Adelson Foundation
- Founder: Sheldon and Miriam Adelson
- Focus: Healthcare, Holocaust and anti-Semitism awareness, Israel advocacy and defense, Israel programs, Israel studies, Jewish and Zionist identity and education, media and culture, welfare
- Location: Los Angeles, California, United States;
- Region served: United States and Israel
- Method: Donations and grants
- Endowment: $143 million as of 2012^{[update]}
- Website: adelsonfoundation.org

= Adelson Foundations =

American private charitable foundation

The Adelson Foundations refer to the American private charitable foundations founded by business magnate Sheldon and Miriam Adelson. The organizations are based in Los Angeles.

== Areas of support ==
The foundation is divided into two branches, including the Adelson Family Foundation, which was established in 2007, and the Adelson Medical Research Foundation. The former works to strengthen the State of Israel and the Jewish people, while the latter focuses on healthcare.

Noteworthy donations of the organization include: $50 million to the Dr. Miriam and Sheldon G. Adelson Educational Campus, another $67 million in total was donated to their Medical Research Foundation, and $33 million to the Birthright Israel Foundation, and $13 million toward paying for the promotional trips to Israel, Jerusalem and the Golan Heights that the nonprofit organizes for young Jewish people.

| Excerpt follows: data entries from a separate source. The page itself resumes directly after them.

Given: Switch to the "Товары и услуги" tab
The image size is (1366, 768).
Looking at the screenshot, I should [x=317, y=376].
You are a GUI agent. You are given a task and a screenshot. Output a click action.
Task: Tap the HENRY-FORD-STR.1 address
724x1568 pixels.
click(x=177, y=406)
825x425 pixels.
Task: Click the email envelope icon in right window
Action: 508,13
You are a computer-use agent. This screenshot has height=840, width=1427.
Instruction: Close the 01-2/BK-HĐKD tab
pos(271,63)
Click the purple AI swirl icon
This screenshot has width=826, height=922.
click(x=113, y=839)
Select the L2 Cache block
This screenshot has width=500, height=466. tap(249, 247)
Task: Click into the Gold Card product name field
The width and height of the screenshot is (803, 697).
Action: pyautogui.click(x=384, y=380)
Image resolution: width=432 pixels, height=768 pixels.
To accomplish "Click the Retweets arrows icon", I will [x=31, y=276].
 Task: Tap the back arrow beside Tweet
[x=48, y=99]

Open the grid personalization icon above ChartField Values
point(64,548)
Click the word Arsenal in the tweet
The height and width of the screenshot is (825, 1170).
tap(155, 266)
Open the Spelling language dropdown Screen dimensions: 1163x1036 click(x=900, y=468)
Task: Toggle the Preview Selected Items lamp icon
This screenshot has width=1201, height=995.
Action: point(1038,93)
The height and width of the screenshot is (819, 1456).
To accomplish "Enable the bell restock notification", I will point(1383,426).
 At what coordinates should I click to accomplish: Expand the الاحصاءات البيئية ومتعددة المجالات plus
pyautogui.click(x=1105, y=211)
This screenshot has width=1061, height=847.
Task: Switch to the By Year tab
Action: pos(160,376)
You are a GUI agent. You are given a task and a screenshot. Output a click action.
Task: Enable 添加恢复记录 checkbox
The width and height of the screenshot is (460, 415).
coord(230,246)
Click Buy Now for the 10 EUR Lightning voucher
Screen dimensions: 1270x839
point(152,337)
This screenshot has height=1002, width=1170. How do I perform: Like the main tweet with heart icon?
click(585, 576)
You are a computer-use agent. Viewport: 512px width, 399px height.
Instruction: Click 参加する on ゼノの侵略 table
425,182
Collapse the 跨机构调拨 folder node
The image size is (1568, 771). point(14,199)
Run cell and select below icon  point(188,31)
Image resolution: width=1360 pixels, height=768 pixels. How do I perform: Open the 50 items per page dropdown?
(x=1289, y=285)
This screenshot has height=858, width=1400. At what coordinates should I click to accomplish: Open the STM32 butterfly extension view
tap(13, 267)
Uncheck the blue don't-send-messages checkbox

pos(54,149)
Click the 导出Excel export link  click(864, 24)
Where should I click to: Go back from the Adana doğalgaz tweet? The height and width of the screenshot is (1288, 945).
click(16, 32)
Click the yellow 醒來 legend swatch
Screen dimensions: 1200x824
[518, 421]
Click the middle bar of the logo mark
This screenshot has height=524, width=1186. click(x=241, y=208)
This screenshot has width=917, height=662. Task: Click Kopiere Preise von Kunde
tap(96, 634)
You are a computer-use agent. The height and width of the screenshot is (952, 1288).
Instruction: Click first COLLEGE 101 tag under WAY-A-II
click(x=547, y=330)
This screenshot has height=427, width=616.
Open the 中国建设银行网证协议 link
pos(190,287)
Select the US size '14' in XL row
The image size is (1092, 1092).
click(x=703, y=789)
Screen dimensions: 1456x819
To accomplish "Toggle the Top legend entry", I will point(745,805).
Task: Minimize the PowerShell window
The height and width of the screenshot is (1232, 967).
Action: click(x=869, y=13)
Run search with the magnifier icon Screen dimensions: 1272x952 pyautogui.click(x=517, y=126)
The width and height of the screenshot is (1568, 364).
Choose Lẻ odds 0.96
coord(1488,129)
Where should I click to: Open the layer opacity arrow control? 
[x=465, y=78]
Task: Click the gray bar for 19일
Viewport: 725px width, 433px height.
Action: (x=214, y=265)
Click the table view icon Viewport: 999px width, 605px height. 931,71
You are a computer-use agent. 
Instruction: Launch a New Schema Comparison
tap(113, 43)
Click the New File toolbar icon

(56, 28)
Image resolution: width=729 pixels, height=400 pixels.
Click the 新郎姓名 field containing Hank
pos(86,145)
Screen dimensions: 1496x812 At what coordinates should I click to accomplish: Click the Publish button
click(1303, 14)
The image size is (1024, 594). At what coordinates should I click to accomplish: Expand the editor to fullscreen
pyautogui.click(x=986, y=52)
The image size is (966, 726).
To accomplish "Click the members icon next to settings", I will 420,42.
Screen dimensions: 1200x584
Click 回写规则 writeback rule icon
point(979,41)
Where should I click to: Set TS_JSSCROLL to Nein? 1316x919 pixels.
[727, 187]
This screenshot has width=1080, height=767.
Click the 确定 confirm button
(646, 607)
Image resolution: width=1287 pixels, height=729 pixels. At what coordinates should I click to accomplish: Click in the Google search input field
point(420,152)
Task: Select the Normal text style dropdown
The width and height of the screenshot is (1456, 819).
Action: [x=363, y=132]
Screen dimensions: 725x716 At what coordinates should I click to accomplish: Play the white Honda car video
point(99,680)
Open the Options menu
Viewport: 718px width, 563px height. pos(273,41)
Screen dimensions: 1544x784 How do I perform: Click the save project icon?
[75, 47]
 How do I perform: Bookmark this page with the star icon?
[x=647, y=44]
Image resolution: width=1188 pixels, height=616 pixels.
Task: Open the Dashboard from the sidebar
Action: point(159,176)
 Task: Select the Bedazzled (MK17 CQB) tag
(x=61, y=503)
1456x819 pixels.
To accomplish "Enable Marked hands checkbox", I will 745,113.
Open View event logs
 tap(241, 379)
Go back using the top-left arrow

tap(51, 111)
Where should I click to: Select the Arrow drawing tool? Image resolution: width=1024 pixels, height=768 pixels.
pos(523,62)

In addition, the couple have pledged $3 million to Hebrew SeniorLife for housing facilities and a program to bring together older people and elementary-school students for education programs; $2 million to Gateways: Access to Jewish Education for programs for children with special needs; and $1 million to the Chelsea Jewish Foundation for specialized housing for patients with amyotrophic lateral sclerosis and multiple sclerosis. Those pledges will be paid over five years, and since 2007, the Adelson Family Foundation has made contributions totalling $140 million to Birthright Israel, which finances Jewish youth trips to Israel.

The Adelson Foundation gives $200 million annually to Jewish and Israeli causes, the largest by far of any existing private foundation with that aim.

As of 2014, the foundation had donated $200 million to Birthright Israel and $50 million to Yad Vashem, and had begun supporting the Israeli American Council.

The foundation funds the Maccabee Task Force, which works to oppose the Boycott, Divestment and Sanctions movement on university campuses and improve the public image of Israel.

In 2025, the foundation was one of the donors who funded the White House's East Wing demolition, and planned building of a ballroom.